If your parser is actually matching something but you don’t know why its happening in one way instead of an expected other way you should probably switch on parse tree building (see The Parse Tree) and print the parse tree with printNodeTree. If your tree is too verbose to be easily readable you can switch off uninteresting branches with @SuppressNode and/or @SuppressSubnodes annotations (or the respective RuleOption case object in your Scala parser).
Additionally or alternatively you can use the filtered printNodeTree overload to only print the node levels selected by a custom filter predicate.

IDE Debugging

Since parboiled relies on internal DSLs for rule specification you can also directly rely on the debugging capabilities of your Java IDE.
You can trace the parsing process by inserting debugging breakpoints at the right points in your grammar and follow the matching process manually. However, since parser rule methods often times consist of only one large return statement simply setting a breakpoint at this statement is usually not very helpful. Also, your rule method is executed during rule construction and not during rule execution, so even you could somehow set a breakpoint “somewhere inside” the rule expression it would not be hit during the running phase of your parser.

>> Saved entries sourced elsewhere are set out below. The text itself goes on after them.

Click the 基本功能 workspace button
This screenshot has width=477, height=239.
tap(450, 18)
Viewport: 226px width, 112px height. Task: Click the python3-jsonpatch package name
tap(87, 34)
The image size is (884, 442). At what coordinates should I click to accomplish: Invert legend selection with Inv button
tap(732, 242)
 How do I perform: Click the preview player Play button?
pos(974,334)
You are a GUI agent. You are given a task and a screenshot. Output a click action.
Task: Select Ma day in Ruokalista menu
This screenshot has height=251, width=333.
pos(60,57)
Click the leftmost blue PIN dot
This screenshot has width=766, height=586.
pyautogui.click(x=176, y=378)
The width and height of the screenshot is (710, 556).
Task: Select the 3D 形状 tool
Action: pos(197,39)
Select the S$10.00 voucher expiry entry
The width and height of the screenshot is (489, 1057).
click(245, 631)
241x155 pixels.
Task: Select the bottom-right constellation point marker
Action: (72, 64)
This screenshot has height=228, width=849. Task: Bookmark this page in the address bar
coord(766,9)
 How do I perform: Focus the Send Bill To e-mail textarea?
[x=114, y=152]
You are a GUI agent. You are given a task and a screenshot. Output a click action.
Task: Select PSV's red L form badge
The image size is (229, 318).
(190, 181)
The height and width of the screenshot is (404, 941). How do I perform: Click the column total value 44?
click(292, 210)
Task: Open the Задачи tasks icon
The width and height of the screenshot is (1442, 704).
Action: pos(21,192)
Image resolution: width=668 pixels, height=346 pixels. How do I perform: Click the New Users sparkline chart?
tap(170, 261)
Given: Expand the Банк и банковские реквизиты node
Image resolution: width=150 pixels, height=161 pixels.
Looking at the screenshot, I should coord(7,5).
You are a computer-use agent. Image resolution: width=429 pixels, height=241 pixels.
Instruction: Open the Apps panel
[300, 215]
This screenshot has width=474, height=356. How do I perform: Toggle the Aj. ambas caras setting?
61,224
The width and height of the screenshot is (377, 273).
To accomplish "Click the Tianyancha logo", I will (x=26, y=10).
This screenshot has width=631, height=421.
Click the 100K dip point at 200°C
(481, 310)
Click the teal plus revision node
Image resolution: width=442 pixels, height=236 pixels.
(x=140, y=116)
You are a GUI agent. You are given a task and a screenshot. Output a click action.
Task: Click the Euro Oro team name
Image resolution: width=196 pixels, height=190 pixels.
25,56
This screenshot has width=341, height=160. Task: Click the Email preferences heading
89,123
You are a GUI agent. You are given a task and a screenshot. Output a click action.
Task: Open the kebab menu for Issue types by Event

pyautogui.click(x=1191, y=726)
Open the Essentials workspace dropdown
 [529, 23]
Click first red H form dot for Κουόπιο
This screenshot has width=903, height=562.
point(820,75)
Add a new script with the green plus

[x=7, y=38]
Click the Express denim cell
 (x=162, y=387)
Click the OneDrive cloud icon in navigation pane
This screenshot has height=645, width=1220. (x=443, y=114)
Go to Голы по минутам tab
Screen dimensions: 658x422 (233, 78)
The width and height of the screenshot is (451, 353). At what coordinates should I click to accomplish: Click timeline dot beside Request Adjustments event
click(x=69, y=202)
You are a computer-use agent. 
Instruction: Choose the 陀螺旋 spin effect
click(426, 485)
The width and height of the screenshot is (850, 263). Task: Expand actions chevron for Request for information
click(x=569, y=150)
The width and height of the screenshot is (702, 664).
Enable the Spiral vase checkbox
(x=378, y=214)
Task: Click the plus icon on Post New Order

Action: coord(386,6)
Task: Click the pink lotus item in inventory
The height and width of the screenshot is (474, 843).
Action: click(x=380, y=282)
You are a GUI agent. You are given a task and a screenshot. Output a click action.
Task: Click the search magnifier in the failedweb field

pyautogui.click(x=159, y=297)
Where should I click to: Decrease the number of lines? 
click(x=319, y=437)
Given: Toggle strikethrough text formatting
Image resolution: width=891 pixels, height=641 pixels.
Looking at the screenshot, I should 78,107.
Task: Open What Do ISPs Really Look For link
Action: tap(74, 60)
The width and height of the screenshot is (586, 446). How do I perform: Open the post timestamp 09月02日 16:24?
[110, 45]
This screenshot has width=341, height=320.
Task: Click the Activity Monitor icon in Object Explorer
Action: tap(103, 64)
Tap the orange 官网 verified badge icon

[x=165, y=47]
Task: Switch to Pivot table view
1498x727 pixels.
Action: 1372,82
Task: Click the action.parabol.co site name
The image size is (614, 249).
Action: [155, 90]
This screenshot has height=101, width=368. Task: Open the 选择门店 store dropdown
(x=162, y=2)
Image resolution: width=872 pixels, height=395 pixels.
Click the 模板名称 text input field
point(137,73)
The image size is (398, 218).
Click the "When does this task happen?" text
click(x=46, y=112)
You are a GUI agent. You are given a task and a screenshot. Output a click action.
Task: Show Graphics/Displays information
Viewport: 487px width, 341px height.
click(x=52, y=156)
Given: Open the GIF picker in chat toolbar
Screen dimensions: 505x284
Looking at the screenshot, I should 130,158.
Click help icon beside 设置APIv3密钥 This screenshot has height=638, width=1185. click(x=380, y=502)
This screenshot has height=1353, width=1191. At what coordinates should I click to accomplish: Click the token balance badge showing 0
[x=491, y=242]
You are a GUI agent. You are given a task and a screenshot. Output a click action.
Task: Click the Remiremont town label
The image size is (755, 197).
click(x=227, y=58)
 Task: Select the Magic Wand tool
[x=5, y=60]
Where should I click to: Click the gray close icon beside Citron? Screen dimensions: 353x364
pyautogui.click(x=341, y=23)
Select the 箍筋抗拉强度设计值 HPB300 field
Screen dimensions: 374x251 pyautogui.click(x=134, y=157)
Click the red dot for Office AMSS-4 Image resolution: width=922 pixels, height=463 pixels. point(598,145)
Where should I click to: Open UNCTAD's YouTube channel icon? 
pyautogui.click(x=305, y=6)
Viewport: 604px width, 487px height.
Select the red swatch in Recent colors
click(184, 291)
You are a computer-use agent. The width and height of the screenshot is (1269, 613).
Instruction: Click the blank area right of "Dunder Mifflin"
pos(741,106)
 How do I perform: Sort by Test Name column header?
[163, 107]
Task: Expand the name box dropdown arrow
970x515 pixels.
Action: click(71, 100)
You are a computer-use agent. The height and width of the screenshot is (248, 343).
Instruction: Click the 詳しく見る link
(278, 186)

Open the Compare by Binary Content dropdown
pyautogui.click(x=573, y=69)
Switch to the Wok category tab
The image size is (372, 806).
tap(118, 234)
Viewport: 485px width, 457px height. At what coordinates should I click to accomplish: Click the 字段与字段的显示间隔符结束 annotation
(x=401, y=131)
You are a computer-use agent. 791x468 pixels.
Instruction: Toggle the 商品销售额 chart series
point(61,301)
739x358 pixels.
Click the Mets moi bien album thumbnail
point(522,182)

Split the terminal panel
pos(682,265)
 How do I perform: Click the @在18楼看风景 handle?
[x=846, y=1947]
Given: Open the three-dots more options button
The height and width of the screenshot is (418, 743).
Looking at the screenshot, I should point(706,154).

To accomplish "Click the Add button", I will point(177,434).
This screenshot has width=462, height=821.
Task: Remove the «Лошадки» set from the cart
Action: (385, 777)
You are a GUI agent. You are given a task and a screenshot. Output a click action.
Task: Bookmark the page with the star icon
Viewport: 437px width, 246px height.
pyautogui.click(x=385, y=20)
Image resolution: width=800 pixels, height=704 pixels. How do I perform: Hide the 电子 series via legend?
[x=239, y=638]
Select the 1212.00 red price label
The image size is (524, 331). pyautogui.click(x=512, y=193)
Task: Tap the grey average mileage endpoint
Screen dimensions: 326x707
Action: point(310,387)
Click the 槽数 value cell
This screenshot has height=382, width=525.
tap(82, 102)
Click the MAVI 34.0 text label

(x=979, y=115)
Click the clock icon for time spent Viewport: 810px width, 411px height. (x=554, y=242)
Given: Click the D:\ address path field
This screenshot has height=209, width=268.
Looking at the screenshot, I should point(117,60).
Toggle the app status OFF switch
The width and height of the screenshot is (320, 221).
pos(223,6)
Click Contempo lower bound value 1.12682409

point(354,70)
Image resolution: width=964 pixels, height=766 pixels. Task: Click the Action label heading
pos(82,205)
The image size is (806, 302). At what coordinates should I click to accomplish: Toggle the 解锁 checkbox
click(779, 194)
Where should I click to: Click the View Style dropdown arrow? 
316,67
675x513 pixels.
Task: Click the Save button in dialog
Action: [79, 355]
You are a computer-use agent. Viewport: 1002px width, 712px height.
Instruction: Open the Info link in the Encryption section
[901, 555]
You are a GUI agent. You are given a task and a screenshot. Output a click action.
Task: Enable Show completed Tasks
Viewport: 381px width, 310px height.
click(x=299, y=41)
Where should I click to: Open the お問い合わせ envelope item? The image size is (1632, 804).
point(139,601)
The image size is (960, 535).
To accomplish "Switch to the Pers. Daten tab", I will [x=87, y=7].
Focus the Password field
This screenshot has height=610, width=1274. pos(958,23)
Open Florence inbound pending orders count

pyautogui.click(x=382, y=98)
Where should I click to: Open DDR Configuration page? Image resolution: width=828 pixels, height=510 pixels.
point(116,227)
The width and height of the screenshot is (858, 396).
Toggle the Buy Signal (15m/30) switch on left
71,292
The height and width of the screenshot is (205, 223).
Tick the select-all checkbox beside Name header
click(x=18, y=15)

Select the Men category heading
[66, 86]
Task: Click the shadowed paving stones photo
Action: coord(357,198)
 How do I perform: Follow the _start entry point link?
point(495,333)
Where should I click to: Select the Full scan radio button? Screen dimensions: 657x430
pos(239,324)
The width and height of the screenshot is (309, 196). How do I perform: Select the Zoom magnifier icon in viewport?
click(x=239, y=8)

Additionally, in many cases parboiled for Java has to rewrite your rule methods in order to inject the proper code for action expression wrapping and so on, which means that your “original” rule method is actually never run and any breakpoint set in it is never hit. The easiest way to work around this problem is to call another simple (action) method and set a breakpoint there.

Consider this example:

Rule SomeRule() {
    Var<Integer> i = new Var<Integer>();
    return Sequence(
        OneOrMore(Digit()),
        i.set(Integer.parseInt(match())),
        SomeOtherRule(i)
    );
}

This method contains an action expression, which means that parboiled has to rewrite the method during parser extension and any breakpoints in it will not be hit. In order to still stop program execution when the method is run (i.e. during rule construction) simply create a debugging method and set a breakpoint there:

Rule SomeRule() {
    Var<Integer> i = new Var<Integer>();
    debug();
    return Sequence(
        OneOrMore(Digit()),
        i.set(Integer.parseInt(match())),
        SomeOtherRule(i)
    );
}

void debug() {
    System.out.println("BREAK"); // set breakpoint here
}

If you want to trace the rule execution during the runtime of the parser rather than during rule construction simply create debugging actions:

Rule SomeRule() {
    Var<Integer> i = new Var<Integer>();
    return Sequence(
        OneOrMore(Digit()),
        debug(prevText()),
        i.set(Integer.parseInt(match())),
        debug(i),
        SomeOtherRule(i)
    );
}

boolean debug(String s) {
    System.out.println(s); // set breakpoint here if required
    return true;
}

boolean debug(Var<Integer> i) {
    System.out.println(i.get()); // set breakpoint here if required
    return true;
}

You can pass the values that you would like to inspect directly to your debugging method.

One simple trick to ease parser debugging during grammar development is to keep a small debug method around in the parser with a permanently set breakpoint in it. This way you can always simply drop an action call to this method anywhere in your grammar and the next debugging run will properly stop at the right point during parser runtime. If you make your debug method take a Context parameter and call it with debug(getContext()) you have immediate access to the current parsing context right from the breakpoint:

boolean debug(Context context) {
    return true; // set permanent breakpoint here
}